Susan Wood (born 1946, Commerce, Texas) is an American poet and the Gladys Louise Fox Professor of English at Rice University.

==Life==
Wood received her B.A. from East Texas State University and her M.A. from University of Texas at Arlington before continuing her graduate studies at Rice University.

She taught high school and worked as an editor and writer for The Washington Post and magazines.

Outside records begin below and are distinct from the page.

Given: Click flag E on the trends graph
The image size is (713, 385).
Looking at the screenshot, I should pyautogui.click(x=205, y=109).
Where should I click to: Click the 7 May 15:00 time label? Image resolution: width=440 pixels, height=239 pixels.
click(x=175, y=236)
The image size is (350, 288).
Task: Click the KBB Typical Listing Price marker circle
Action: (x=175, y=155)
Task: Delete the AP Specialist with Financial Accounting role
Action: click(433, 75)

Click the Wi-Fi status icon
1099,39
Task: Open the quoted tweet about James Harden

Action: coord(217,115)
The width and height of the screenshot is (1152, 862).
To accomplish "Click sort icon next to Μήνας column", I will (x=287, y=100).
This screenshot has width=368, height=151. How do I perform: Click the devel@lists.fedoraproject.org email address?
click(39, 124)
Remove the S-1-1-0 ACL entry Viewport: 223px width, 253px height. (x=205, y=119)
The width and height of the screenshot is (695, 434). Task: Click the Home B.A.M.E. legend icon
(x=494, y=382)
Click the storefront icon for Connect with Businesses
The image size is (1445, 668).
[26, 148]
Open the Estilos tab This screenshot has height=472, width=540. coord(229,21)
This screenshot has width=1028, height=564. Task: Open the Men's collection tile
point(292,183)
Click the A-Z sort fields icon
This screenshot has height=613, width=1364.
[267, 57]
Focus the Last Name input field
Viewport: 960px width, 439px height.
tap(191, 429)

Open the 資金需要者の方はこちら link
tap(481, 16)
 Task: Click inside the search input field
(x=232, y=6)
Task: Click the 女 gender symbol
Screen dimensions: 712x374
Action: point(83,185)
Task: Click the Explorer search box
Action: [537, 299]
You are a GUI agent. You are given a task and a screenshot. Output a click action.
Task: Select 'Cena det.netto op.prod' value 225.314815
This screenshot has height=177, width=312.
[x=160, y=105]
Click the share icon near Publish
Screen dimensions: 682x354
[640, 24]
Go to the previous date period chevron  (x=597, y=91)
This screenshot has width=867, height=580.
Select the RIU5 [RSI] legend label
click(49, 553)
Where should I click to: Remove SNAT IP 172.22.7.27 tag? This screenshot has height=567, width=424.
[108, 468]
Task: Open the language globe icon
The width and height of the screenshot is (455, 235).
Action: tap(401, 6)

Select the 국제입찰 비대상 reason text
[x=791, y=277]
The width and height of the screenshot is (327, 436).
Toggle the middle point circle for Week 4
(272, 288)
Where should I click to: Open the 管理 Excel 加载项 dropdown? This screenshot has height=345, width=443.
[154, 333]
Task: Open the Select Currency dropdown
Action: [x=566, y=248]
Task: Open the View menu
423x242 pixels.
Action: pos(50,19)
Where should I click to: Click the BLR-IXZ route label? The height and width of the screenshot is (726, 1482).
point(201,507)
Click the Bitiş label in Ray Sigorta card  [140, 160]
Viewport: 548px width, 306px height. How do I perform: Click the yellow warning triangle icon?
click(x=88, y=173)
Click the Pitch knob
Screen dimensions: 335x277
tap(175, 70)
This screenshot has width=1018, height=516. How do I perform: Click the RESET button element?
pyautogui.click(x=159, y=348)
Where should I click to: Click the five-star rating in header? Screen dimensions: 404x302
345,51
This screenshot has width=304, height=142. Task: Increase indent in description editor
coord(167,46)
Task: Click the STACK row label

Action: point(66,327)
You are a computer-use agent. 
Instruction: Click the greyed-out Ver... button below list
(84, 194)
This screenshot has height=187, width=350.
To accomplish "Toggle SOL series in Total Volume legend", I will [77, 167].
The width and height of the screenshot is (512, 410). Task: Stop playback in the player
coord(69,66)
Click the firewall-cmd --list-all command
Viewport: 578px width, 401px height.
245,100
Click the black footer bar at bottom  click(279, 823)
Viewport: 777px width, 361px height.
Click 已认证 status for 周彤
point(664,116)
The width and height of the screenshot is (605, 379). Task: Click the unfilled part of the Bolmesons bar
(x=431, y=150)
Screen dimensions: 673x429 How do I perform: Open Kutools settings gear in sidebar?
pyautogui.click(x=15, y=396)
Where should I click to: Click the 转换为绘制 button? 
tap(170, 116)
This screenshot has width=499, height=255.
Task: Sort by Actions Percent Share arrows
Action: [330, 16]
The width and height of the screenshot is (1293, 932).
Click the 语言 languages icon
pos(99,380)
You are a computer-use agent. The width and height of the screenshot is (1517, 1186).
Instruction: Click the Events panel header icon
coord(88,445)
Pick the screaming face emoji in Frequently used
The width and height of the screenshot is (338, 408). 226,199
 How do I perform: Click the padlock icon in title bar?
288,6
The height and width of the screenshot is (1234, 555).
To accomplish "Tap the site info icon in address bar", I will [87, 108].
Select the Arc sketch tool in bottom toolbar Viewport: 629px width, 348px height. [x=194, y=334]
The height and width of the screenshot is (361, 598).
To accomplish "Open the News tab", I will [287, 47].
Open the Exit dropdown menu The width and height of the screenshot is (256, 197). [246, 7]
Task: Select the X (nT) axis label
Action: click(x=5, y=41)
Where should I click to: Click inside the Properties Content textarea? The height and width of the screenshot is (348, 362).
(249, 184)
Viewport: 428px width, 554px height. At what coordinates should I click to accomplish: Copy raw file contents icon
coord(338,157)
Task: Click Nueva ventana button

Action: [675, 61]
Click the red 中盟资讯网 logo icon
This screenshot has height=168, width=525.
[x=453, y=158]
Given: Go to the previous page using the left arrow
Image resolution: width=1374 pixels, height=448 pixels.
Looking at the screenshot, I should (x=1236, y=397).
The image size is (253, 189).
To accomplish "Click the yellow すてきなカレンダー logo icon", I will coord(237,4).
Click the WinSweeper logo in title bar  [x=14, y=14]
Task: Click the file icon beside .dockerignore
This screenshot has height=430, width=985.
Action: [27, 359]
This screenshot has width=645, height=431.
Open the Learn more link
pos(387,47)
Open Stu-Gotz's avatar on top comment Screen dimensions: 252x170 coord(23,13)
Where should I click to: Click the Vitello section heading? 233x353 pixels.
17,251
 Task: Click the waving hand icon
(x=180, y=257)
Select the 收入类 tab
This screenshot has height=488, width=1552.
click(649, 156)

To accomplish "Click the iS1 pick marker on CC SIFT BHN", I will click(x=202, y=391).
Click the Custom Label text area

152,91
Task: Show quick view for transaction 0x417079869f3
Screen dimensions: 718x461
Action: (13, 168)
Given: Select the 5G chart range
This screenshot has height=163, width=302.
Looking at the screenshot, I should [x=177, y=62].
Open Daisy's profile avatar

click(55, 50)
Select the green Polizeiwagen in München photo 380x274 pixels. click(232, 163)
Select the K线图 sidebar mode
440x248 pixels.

Her poems have appeared in such journals as The Antioch Review, Callaloo, the Greensboro Review, Indiana Review, The Kenyon Review, The Missouri Review, the New England Review, The Paris Review, and Poetry.

==Awards==
- 1991 Lamont Poetry Prize for Campo Santo
- Pushcart Prize for her poem "Diary"
- 1998 Guggenheim Fellowship for poetry

==Works==
- "Eggs" (1986)
- "In America" (2006)
- "Analysis of the Rose as Sentimental Despair" (1999)
- "Pink Vista" (1981)
- "Fourth of July, Texas, 1956" (1981)
- "Tenderness"

===Poetry books===
- "the book of ten" (2011)
- "Asunder" (2001)
- "Campo Santo" (1991)
- "Bazaar" (1981)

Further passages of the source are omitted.